Patients with autosomal-dominant genotypes of ARVD/ARVC associated with a high risk for sudden cardiac death should be considered for ICD therapy. [66]

Most available data from the registry or cohort of patients and families favors ICD for primary prevention, as it was associated with appropriate ICD shocks. In one study, syncope was an important predictor of appropriate ICD shock. However, asymptomatic patients based on family history of sudden death alone may not derive benefit from a prophylactic ICD. [67]


Suppression of Symptomatic Cardiac Arrhythmias

The goal of therapy is to reduce the frequency and severity of arrhythmias for symptomatic relief. [63]

Antiarrhythmic therapy is recommended as an adjunct therapy to implantable cardioverter-defibrillator (ICD) in patients with frequent appropriate device discharges. Antiarrhythmic therapy may also be considered in addition to catheter ablation without backup ICD in selected patients with recurrent, hemodynamically stable ventricular tachycardia.
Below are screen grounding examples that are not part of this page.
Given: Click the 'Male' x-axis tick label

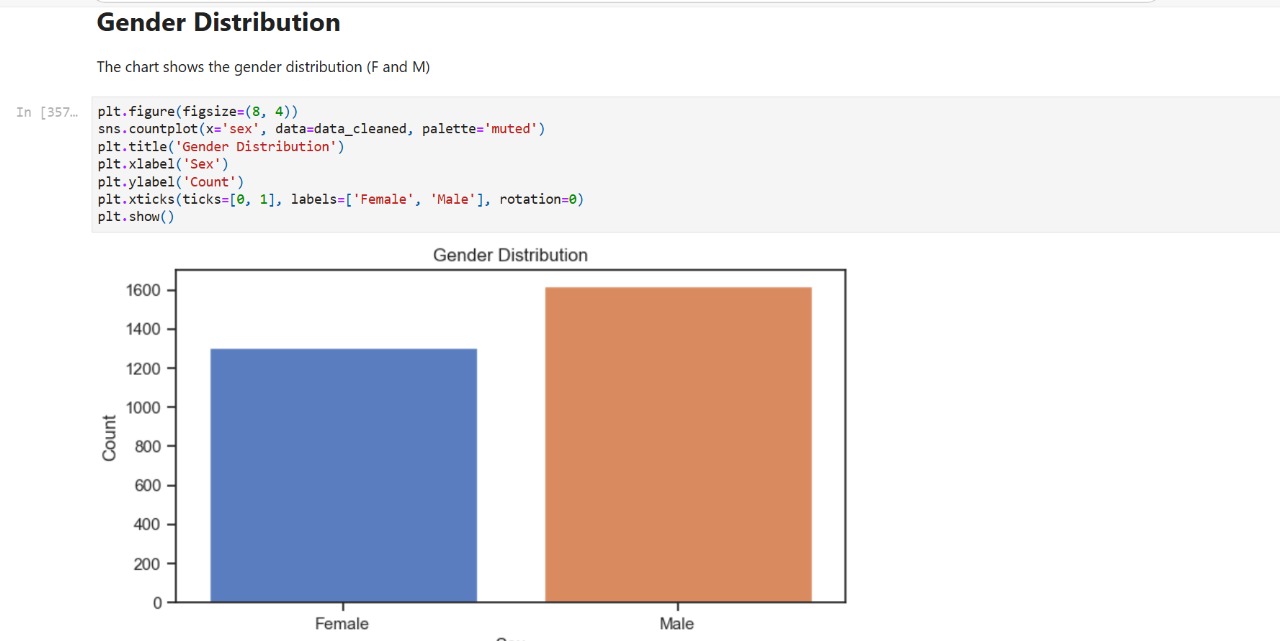Looking at the screenshot, I should pos(677,624).
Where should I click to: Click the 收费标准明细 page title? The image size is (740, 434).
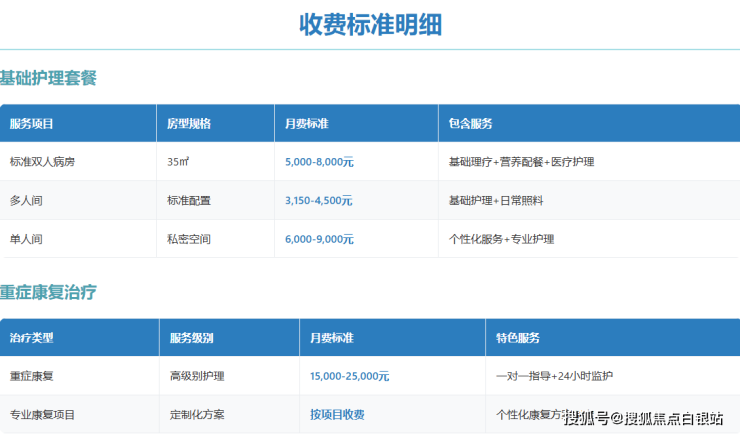[x=370, y=25]
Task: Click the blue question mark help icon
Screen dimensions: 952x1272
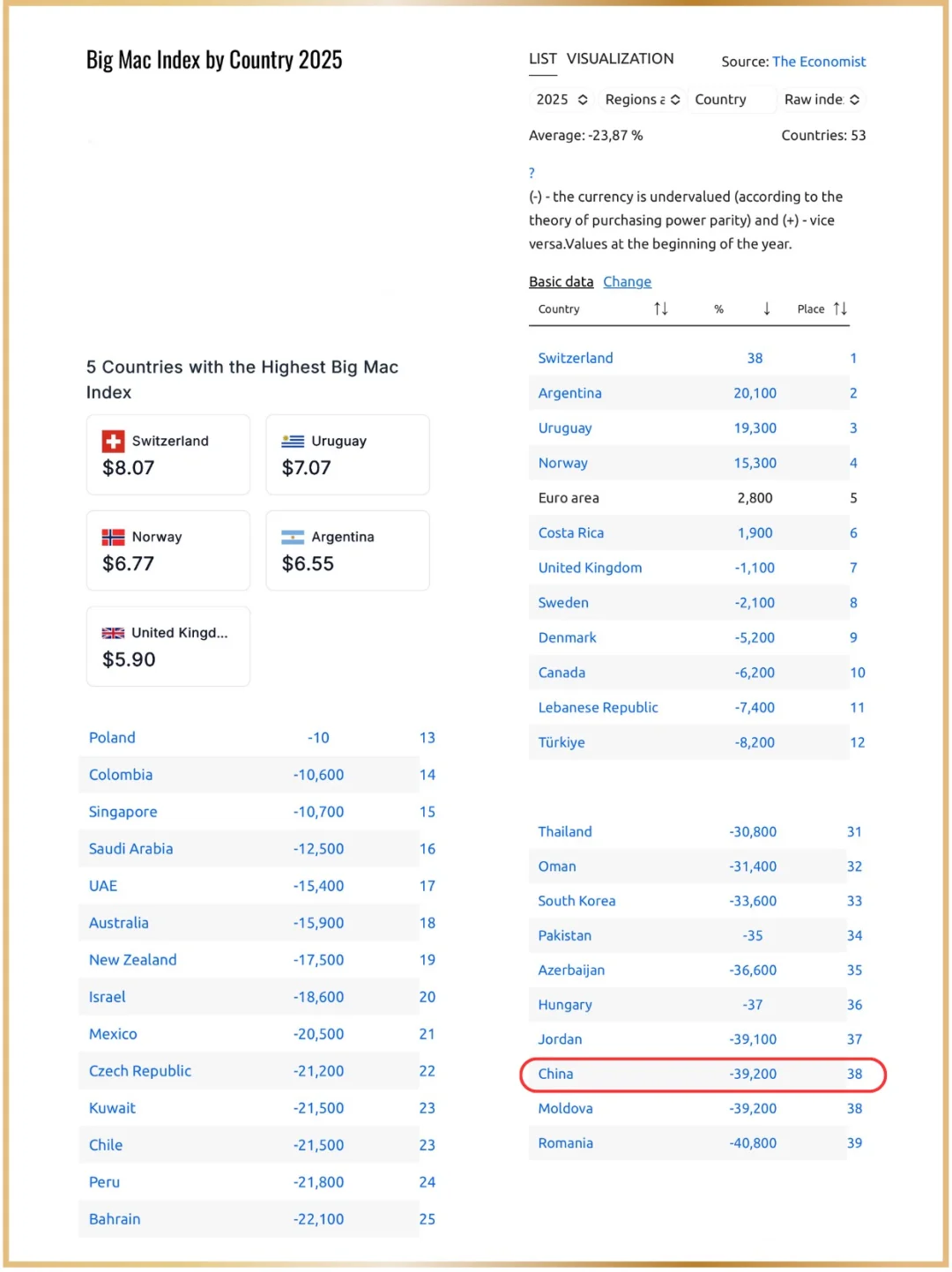Action: (x=532, y=173)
Beta-blockers are generally considered the first line of drug therapy. Beta-blocker therapy is recommended in patients with recurrent ventricular tachycardia, appropriate ICD therapy, or inappropriate ICD therapy due to sinus tachycardia, supraventricular tacycardia (SVT), or atrial flutter/fibrillation with high ventricular rate. Beta-blocker therapy should be considered in all patients with arrhythmogenic right ventricular dysplasia/cardiomyopathy (ARVD/ARVC) irrespective of arrhythmias. However, it is not recommended for prophylactic use in healthy gene carriers.

Antiarrhythmic agents include flecainide, propafenone, sotalol, and amiodarone, alone or in combination. Sotalol is the most effective drug for inducible or noninducible ventricular tachycardia. Amiodarone may not be useful because of side effects associated with long-term use in young patients. [68]  
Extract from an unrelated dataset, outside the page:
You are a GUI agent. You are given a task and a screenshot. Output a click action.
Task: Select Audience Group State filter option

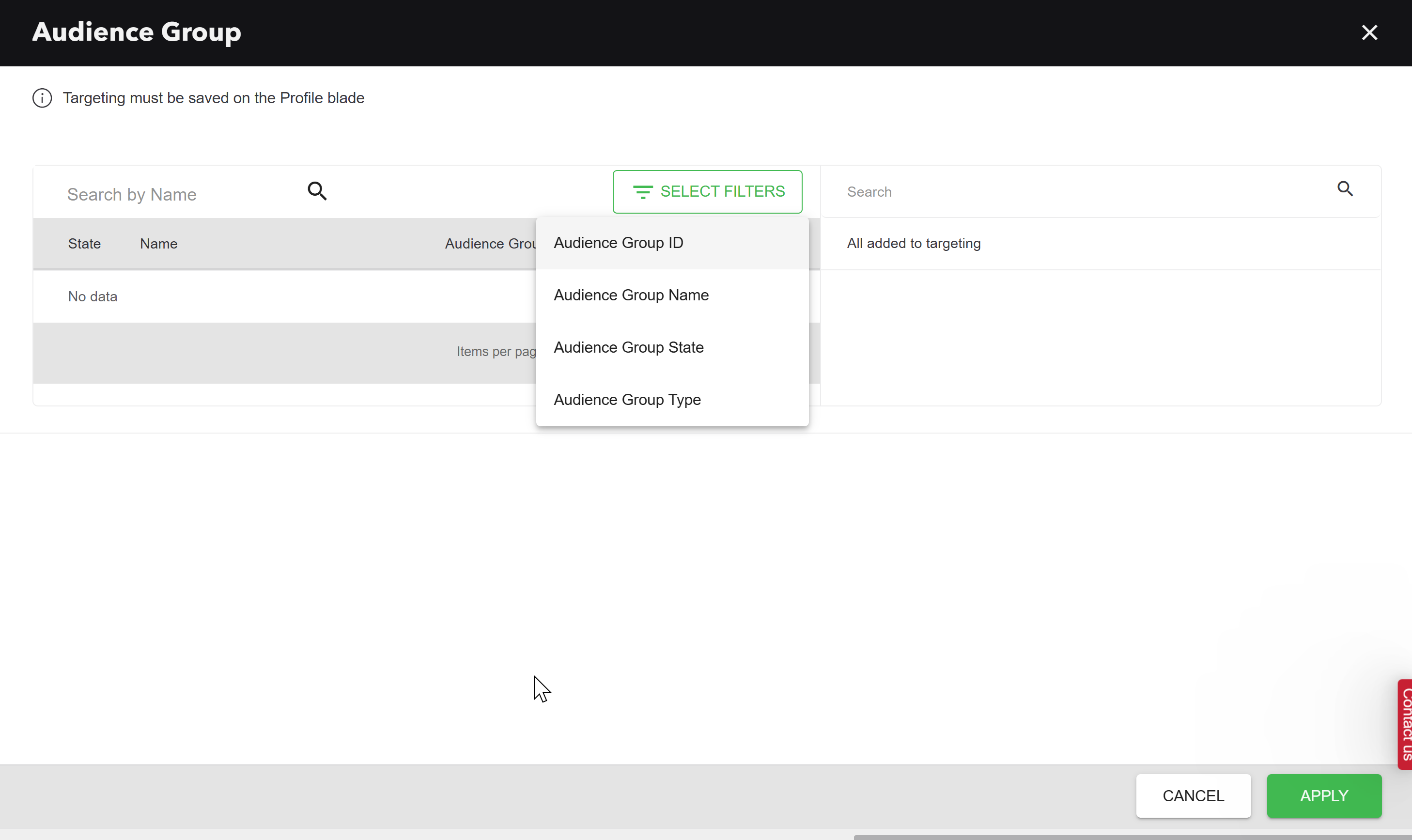pos(628,347)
Amiodarone alone or in combination with a beta-blocker is the most effective drug therapy to prevent symptomatic ventricular tachycardia, but it may not be useful to prevent sudden cardiac death. [69]


Management of Heart Failure

The usual heart failure therapy (angiotensin-converting enzyme inhibitors [ACEIs], angiotensin II receptor blockers [ARBs], beta blockers, and diuretics) should be considered, especially in patients with features of biventricular failure. In patients with asymptomatic right ventricular and or left ventricular dysfunction, heart failure therapy may be considered.

Long-term anticoagulation therapy is indicated in patients with documented intracavitary thrombosis and or venous/systemic thromboembolism. Anticoagulation therapy is not recommended for primary prevention. 


Radiofrequency Ablation

Radiofrequency ablation has limited utility in treating arrhythmogenic foci in arrhythmogenic right ventricular cardiomyopathy (ARVC) owing to the patchy and progressive nature of the disease. [70] However, it has been used with some success in limited cases as an alternative or adjunct to an implantable cardioverter-defibrillator (ICD) to reduce the burden of ventricular tachycardia. [71, 72]


Lifestyle Modification

In general, vigorous exercise should be avoided in persons with arrhythmogenic right ventricular dysplasia/cardiomyopathy (ARVD/ARVC), as it can trigger arrhythmias. Patients should be advised against participation in competitive athletic activities and/or endurance sports.

Participation in low intensity recreational sports appears acceptable.

Restriction from competitive sports may be considered in ARVD/ARVC family members with a negative phenotype, either healthy gene carriers or with unknown genotype. [63]

It is also best to avoid cardiac stimulants such as caffeine/pseudoephedrine.